TASK TO COMPLETE:
Type out the data again, word for word and in full.

### DATASET EXTRACT

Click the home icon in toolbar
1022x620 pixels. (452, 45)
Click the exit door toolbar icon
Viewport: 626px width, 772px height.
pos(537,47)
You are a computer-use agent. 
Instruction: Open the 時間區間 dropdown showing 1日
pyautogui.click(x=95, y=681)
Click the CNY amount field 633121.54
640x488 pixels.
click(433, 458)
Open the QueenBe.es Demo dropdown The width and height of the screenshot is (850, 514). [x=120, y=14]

######

PROBLEM SOLUTION:
Click the home icon in toolbar
1022x620 pixels. (452, 45)
Click the exit door toolbar icon
Viewport: 626px width, 772px height.
pos(537,47)
You are a computer-use agent. 
Instruction: Open the 時間區間 dropdown showing 1日
pyautogui.click(x=95, y=681)
Click the CNY amount field 633121.54
640x488 pixels.
click(433, 458)
Open the QueenBe.es Demo dropdown The width and height of the screenshot is (850, 514). [x=120, y=14]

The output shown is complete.